Goal of the exercise: Write out the data from the line containing "The image size" through the end of the data, inclusive, as a JSON list of strings with one string per line. Skip blank lines and leave the pictures out.

•••••

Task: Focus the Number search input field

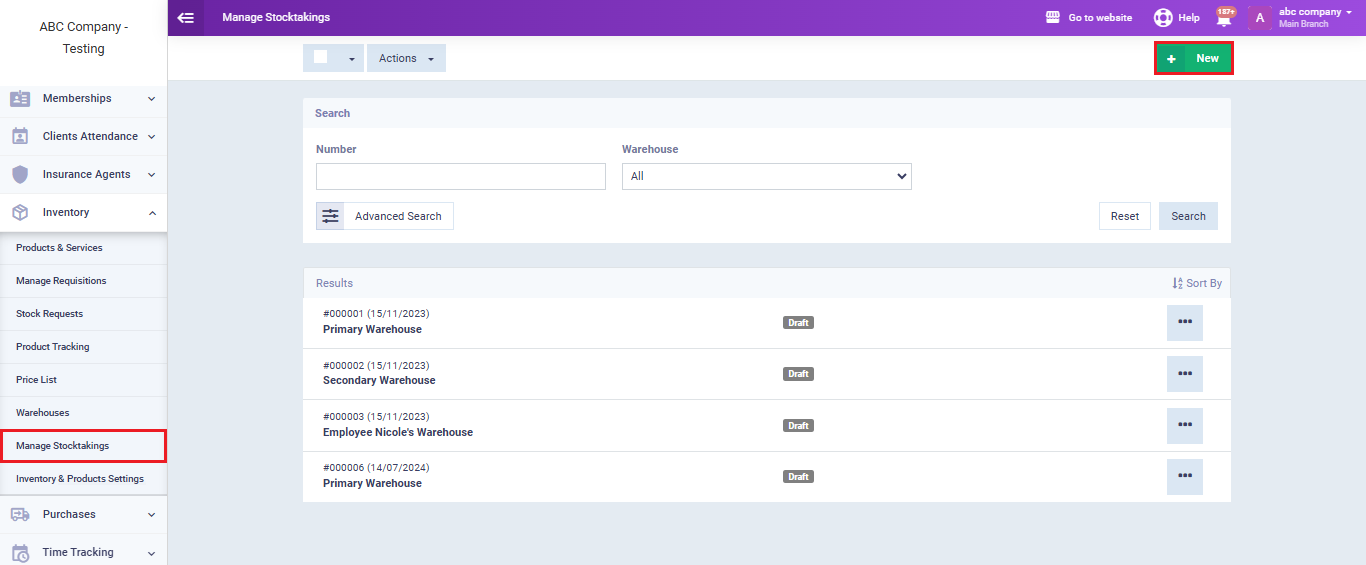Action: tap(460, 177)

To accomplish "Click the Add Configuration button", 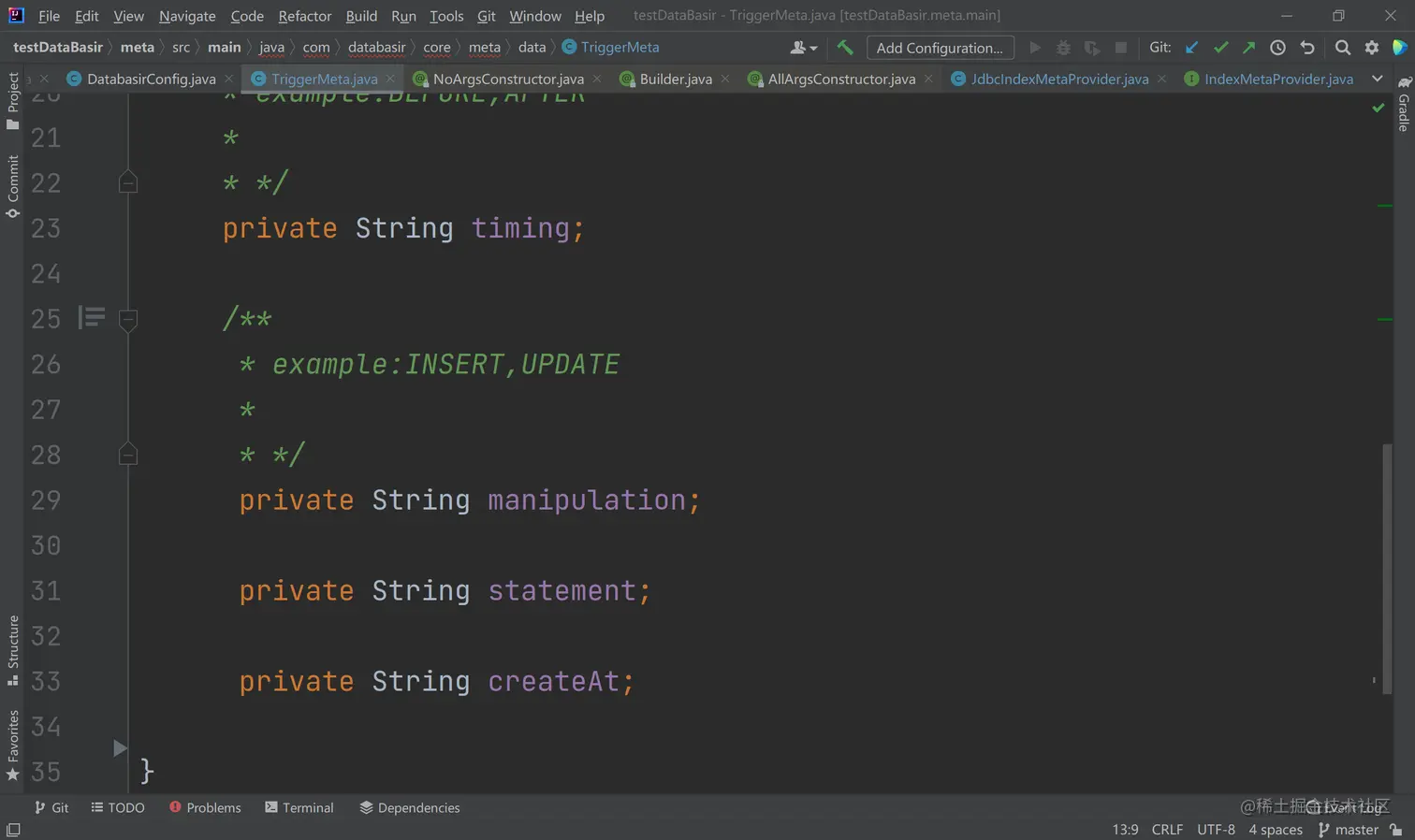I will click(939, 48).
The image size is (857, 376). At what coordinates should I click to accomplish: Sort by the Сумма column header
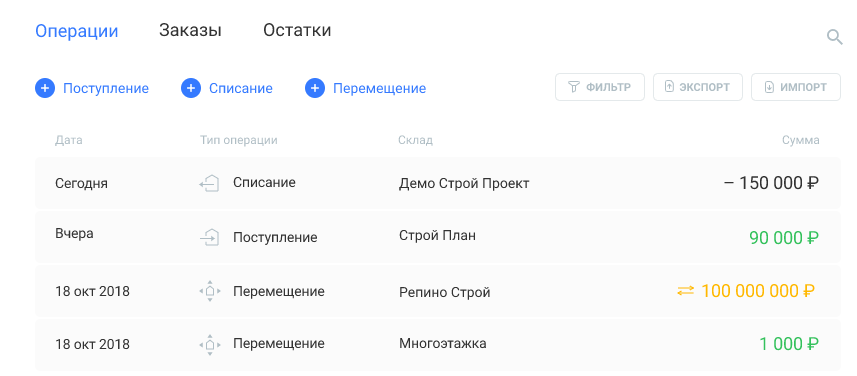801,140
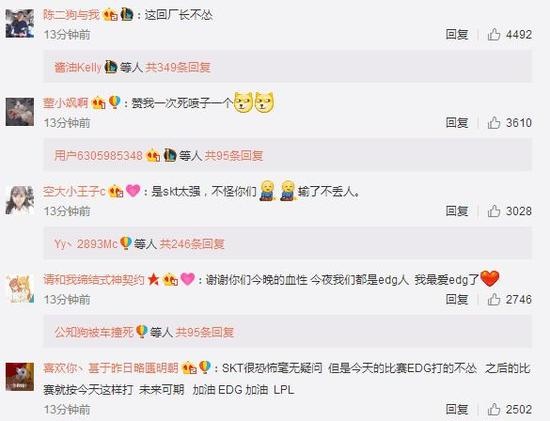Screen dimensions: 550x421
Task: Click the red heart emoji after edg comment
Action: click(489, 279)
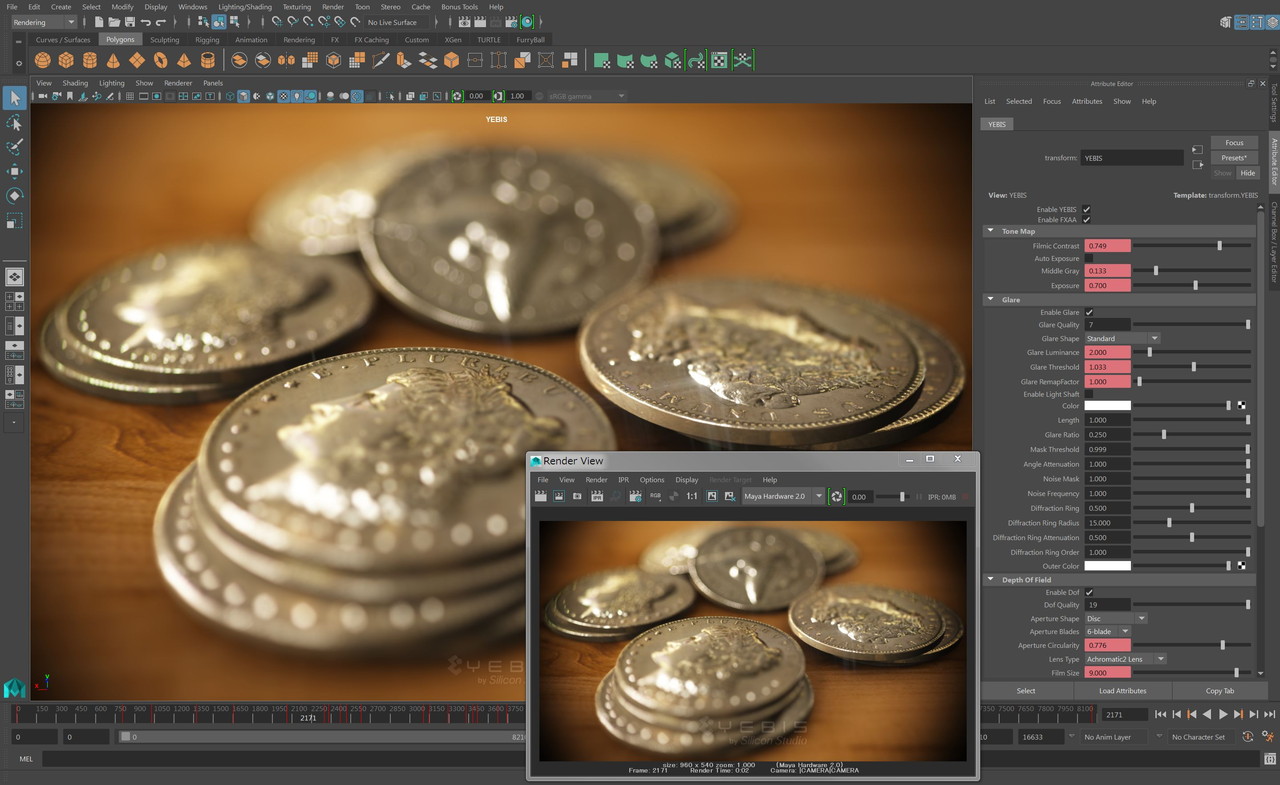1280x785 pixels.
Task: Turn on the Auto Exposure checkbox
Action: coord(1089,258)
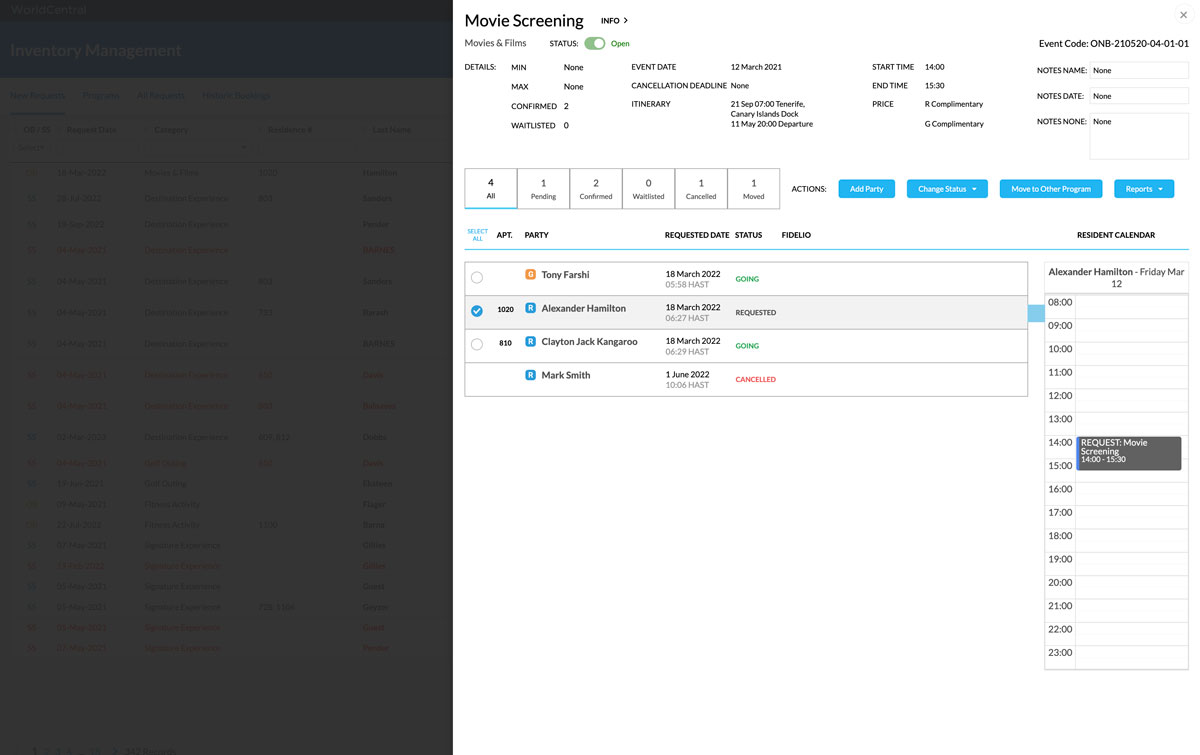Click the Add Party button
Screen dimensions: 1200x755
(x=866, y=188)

•••••

Complete output:
[
  "The image size is (857, 376). At what coordinates should I click to accomplish: Sort by the Сумма column header",
  "801,140",
  "Screen dimensions: 550x421",
  "Task: Click the red heart emoji after edg comment",
  "Action: click(489, 279)",
  "1280x785 pixels.",
  "Task: Turn on the Auto Exposure checkbox",
  "Action: coord(1089,258)",
  "Click the Add Party button",
  "Screen dimensions: 1200x755",
  "(x=866, y=188)"
]